◆ TASK DETAILS ◆
Name every news organization credited as a source in the article below on the Sydney riot laws.

◆ SOURCE EXCERPT ◆
Aussie Police to Get Massive Powers to Stop Riots

A rioter is taken away by police at south Sydney's Cronulla beach. 

SYDNEY, December 13, 2005 (IslamOnline.net & News Agencies) – An emergency session of New South Wales parliament will give Sydney police tough new powers to crack down on racial and mob violence as the country’s reputation for racial tolerance became under threat, a leading Australian newspaper reported Tuesday, December 13.

An emergency session of parliament Thursday, December 15, will give police powers not seen since the 2000 Sydney Olympics, The Sydney Morning Herald reported.

Under the laws, police will be able to lock down parts of Sydney and search and confiscate vehicles.

The new laws will further increase the penalty for riot by five years to 15 years in jail and double the penalty for affray to 10 years in jail.

"We're dealing with an unprecedented situation the likes we haven't seen in Australia before, with this type of racial tension and these types of series of smash and bash attacks across multiple fronts," NSW Assistant Police Commissioner Mark Goodwin said Tuesday.

A massive force of 450 highly-mobile police will also patrol Sydney streets tonight to try to prevent a third successive night of violence following Sunday's Cronulla race riot.

The rampage began when more than 5,000 people gathered at Sydney’s Cronulla beach Sunday, December 11, after e-mail and mobile phone messages called on local residents to beat-up "Lebs and wogs" -- racial slurs for people of Lebanese and Middle Eastern origin.

Western Australian police in Perth are further investigating an attack by a group of young men against a family of Middle Eastern background.

Striking Back

Anti-Arabs protesters clash with police. (Reuters) 

Sydney's youths of Middle East backgrounds struck back Monday, smashing cars, assaulting people and fighting police in several different suburbs, police said Tuesday.

On Monday night, hundreds of Muslims were involved in an angry standoff with police outside a Sydney mosque in the western suburbs.

Up to 25 cars with youths then drove to Cronulla and used baseball bats to damage cars and smash windows, according to Reuters.

Residents said around 30 to 40 cars full of young men armed with baseball bats and crowbars drove through the suburb, smashing shop windows and parked cars.

In the mainly Muslim suburb of Lakemba, about 500 young people blocked roads near the local mosque after evening prayers, believing an attack was imminent. They later dispersed, some hurling rocks at police.

Australian media reported that mobile telephone text messages from Australians of Anglo-Saxon and Middle East backgrounds were both calling for revenge attacks to continue.

Muslim activist Fadi Abdul Rahman said further trouble could be brewing as Muslim youths were angry, believing police were not treating them fairly.

"They feel they have been dealt with by the authorities differently to the way Anglos have been dealt with," he told Reuters.

"They feel injustice and they feel angry about it."

Observers laid the blame squarely at the Australian government for repeatedly voicing warnings of possible attacks by Muslims on Australian soil and the recent issuance of anti-terror laws believed to be targeting immigrants from the Arab and Muslim countries.

◆ DATA ◆

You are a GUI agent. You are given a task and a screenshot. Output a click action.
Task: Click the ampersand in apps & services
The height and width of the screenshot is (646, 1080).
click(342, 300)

◆ OUTPUT OF THE EXERCISE ◆
IslamOnline.net
The Sydney Morning Herald
Reuters